__Request__:
In the financial highlights below, what was Perpetual's average heat content in 2014?

Financial Highlights
- Revenue of $262.8 million was 31
percent higher than 2013 ($201.3
million) reflecting increased production and higher average
commodity prices in 2014.
- Realized natural gas prices, including derivatives, of
$4.36/Mcf in 2014 increased 24
percent from $3.53/Mcf in 2013,
reflecting a 40% increase in AECO Monthly Index prices
year-over-year, partially offset by losses realized on gas price
hedging contracts during 2014. Due to the higher percentage
of liquids-rich gas production and processing changes in both West
and East Edson, Perpetual's heat
content averaged 1.13 GJ/Mcf in 2014 relative to 1.10 GJ/Mcf in
2013.
- Oil and NGL prices, including derivatives, of $71.82/bbl increased eight percent in 2014 due to
strong WTI prices during the first half of 2014 which, along with a
narrowing of WCS differentials, offset the effect of oil and NGL
price declines realized in the fourth quarter. Perpetual's
realized oil and NGL price, including derivatives, was four percent
lower than the price before derivatives in 2014, primarily due to
hedging losses recorded on financial WTI price contracts during the
first three quarters of 2014, which were not fully overcome by
gains realized during the fourth quarter of 2014 as oil prices
declined.

__Provided material__:
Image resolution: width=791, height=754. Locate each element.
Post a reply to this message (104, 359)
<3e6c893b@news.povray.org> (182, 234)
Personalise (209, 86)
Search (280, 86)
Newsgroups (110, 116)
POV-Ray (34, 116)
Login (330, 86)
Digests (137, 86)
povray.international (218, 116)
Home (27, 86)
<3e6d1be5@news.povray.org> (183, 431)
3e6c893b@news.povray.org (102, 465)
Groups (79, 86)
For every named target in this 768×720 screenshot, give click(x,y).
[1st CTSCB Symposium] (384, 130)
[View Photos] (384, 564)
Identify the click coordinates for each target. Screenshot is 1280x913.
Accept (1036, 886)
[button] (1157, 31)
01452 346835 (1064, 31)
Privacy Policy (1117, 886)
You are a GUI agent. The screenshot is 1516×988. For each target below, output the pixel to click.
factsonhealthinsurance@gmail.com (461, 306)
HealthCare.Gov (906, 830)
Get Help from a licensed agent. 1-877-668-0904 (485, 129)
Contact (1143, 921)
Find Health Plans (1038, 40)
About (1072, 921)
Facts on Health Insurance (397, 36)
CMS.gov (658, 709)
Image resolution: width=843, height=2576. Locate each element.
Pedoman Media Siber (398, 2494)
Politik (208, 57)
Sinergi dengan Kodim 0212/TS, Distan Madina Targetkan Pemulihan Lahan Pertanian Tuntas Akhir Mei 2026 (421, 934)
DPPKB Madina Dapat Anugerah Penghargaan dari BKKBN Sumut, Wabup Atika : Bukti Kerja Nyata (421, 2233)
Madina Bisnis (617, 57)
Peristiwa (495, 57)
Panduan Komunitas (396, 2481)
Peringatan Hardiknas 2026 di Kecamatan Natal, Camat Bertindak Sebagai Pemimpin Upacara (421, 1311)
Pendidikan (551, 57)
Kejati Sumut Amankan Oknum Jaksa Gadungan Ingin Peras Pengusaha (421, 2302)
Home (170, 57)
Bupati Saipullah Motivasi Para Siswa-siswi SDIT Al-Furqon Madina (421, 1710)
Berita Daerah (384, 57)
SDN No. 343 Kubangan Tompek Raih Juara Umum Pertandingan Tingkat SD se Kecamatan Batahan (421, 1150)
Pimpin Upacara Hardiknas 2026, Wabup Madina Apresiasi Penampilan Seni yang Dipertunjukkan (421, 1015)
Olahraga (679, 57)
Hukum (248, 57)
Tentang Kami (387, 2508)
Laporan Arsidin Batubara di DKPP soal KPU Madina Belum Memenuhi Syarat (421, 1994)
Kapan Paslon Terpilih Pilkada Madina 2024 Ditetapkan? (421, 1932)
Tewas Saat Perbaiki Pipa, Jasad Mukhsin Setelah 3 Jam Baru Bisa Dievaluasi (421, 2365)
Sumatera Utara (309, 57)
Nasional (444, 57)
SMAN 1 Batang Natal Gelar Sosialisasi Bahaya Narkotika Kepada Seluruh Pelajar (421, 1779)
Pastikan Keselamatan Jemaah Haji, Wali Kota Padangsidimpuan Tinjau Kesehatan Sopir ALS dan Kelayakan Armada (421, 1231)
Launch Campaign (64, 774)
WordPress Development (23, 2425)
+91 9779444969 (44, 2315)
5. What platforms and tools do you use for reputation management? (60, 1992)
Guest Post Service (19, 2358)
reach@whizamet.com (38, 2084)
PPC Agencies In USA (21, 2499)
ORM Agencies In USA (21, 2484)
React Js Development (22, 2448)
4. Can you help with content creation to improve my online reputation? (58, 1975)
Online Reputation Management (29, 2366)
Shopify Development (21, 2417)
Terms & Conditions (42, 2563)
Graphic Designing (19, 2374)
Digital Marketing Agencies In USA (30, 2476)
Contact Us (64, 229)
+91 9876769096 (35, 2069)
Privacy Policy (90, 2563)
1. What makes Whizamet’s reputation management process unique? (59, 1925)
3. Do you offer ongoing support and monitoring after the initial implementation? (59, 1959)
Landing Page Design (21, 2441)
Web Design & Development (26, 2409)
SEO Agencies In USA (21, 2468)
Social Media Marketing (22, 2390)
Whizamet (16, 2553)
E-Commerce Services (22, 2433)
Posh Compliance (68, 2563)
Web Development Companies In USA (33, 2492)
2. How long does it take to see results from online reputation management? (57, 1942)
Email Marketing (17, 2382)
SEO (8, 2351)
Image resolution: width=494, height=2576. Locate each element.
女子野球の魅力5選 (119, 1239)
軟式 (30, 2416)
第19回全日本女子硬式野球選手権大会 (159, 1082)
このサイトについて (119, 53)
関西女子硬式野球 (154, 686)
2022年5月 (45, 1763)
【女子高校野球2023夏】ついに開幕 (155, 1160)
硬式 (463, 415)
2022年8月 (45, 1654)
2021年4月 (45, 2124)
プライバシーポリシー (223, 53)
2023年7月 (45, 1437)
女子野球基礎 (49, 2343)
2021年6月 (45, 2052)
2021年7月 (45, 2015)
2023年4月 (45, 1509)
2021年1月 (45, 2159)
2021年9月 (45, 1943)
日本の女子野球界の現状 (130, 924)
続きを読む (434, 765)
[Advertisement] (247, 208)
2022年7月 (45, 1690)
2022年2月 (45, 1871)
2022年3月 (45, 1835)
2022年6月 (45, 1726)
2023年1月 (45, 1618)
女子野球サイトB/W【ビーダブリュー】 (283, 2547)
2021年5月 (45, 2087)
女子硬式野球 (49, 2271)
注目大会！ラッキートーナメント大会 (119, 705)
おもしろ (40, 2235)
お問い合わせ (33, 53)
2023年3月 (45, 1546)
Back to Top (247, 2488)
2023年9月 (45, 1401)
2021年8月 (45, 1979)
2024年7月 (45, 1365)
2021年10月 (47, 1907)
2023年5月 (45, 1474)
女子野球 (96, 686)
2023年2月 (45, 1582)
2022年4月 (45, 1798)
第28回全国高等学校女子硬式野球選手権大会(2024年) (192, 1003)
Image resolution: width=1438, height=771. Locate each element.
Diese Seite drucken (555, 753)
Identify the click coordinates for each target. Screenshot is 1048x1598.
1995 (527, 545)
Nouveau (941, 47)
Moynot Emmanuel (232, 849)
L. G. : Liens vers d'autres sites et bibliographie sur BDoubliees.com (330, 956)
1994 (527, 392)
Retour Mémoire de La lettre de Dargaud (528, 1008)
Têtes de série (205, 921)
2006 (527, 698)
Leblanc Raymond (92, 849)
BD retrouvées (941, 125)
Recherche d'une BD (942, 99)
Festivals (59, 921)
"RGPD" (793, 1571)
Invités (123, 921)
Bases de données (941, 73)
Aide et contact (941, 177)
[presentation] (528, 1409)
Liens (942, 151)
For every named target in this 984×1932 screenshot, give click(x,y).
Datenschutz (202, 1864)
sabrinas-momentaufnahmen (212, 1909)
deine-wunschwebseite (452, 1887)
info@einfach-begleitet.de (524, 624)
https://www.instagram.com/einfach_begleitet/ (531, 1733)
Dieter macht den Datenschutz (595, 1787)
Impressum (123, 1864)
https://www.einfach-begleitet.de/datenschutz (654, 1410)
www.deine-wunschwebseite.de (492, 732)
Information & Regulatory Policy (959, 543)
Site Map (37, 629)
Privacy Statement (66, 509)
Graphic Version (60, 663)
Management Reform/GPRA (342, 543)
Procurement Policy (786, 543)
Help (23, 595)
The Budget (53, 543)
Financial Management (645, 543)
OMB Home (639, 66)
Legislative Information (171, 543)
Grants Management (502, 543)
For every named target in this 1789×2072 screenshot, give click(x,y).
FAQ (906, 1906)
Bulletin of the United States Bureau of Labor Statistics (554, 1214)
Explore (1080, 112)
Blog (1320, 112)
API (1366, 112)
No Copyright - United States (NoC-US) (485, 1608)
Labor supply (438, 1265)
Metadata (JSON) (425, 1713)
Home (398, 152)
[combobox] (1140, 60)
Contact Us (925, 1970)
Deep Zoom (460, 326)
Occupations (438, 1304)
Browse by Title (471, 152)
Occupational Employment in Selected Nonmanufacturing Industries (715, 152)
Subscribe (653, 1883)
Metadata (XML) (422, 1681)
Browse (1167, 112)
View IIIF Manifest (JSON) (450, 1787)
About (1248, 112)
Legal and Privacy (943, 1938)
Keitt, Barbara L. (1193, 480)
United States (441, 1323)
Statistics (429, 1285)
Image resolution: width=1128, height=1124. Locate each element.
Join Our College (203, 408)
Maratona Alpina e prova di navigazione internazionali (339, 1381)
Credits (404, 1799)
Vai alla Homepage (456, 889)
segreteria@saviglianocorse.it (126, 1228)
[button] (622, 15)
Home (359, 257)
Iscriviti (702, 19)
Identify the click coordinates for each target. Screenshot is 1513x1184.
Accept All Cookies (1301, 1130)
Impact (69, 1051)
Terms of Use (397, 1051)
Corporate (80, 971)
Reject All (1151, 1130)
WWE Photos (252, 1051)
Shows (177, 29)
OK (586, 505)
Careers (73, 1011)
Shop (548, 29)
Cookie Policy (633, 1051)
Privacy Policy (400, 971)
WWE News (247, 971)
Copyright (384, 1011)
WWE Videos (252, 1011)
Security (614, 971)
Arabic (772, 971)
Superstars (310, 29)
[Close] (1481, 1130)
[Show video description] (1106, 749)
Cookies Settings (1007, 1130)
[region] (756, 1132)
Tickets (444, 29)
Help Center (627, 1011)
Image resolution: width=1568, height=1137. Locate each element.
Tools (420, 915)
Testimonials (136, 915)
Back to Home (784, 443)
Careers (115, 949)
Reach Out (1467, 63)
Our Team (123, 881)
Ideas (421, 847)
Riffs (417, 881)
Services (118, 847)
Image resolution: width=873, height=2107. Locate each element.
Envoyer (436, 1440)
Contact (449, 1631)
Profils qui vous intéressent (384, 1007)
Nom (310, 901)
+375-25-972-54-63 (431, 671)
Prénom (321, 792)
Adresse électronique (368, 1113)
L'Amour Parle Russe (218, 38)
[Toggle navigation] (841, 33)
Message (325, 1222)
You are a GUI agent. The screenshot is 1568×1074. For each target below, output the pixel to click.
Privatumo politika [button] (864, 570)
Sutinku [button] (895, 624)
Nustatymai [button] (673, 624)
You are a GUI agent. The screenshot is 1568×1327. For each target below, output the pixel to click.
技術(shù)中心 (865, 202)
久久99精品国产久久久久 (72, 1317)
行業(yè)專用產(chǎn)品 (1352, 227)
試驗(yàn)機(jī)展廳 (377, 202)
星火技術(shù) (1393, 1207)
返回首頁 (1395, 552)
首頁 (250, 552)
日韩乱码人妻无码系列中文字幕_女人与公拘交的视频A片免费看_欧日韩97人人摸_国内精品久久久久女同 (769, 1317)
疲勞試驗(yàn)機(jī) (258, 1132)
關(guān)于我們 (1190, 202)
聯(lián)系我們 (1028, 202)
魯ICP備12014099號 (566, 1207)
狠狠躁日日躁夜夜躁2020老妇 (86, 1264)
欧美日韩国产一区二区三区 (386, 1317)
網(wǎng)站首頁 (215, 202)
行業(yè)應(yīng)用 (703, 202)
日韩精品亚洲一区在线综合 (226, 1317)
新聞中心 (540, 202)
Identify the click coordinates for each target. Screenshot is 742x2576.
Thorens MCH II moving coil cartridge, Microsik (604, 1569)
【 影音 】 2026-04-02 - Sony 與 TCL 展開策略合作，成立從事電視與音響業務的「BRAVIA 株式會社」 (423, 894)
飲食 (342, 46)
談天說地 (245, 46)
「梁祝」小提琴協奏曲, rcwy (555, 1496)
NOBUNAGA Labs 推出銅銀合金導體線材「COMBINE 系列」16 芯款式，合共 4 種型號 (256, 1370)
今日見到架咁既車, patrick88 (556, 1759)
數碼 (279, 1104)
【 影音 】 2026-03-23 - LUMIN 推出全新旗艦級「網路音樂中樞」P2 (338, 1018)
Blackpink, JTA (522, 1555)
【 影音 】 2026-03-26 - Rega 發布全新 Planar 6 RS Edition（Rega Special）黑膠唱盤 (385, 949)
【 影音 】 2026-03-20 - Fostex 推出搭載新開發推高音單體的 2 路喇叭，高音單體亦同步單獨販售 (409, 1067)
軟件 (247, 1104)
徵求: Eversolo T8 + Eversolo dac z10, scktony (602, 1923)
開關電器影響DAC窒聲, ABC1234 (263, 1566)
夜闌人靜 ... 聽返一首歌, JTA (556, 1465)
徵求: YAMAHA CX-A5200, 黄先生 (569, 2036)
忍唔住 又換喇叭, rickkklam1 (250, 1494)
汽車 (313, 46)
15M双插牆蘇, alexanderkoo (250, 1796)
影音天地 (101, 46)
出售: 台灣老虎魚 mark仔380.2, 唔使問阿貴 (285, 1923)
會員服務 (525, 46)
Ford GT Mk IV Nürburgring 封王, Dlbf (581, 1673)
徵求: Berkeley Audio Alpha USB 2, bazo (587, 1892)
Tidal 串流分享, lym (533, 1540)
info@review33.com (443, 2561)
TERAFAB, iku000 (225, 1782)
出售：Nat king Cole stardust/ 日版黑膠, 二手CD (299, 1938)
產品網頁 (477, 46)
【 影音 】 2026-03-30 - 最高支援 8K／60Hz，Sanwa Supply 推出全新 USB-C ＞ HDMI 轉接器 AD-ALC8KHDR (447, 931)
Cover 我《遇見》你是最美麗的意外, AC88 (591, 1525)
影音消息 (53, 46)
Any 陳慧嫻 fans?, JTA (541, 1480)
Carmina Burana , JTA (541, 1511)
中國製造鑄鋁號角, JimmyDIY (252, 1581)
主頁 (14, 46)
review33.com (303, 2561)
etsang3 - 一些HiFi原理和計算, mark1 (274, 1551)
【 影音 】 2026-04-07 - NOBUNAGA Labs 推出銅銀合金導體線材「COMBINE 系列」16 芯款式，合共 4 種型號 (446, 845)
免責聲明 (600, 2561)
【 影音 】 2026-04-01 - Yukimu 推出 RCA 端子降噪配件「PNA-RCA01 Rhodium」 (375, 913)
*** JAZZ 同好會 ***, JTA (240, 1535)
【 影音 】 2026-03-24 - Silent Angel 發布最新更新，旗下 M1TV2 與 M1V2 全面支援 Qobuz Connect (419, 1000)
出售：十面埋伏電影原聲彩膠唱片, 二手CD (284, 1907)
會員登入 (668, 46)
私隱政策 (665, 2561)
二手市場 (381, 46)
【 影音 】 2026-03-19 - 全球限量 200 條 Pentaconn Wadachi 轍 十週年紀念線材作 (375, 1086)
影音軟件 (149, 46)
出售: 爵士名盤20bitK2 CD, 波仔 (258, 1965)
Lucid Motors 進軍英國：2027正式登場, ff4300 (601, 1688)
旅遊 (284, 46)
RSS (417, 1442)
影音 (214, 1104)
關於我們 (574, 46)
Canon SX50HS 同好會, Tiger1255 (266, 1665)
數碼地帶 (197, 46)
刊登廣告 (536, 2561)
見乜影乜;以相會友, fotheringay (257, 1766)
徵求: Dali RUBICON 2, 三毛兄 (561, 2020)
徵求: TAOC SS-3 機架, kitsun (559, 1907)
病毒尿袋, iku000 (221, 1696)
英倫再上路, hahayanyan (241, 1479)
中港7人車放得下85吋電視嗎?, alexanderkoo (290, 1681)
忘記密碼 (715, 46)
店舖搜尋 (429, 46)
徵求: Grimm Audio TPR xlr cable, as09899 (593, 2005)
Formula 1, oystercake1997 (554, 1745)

__Exercise response__:
1.13 GJ/Mcf